*Objective:* Reproduce verbatim the lines of the listing below, from the line containing "www.prodavacka.cz (1055, 1980)" up to and including the final line of the listing.

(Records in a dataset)
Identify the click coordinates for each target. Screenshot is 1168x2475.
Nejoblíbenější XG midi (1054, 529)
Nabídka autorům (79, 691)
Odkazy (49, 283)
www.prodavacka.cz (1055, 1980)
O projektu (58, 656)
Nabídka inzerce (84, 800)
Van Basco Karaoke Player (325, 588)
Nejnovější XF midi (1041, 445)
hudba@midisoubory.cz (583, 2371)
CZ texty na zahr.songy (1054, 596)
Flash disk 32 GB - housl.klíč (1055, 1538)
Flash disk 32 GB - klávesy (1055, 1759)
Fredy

*Solution to this task:*
www.prodavacka.cz (1055, 1980)
O projektu (58, 656)
Nabídka inzerce (84, 800)
Van Basco Karaoke Player (325, 588)
Nejnovější XF midi (1041, 445)
hudba@midisoubory.cz (583, 2371)
CZ texty na zahr.songy (1054, 596)
Flash disk 32 GB - housl.klíč (1055, 1538)
Flash disk 32 GB - klávesy (1055, 1759)
Fredy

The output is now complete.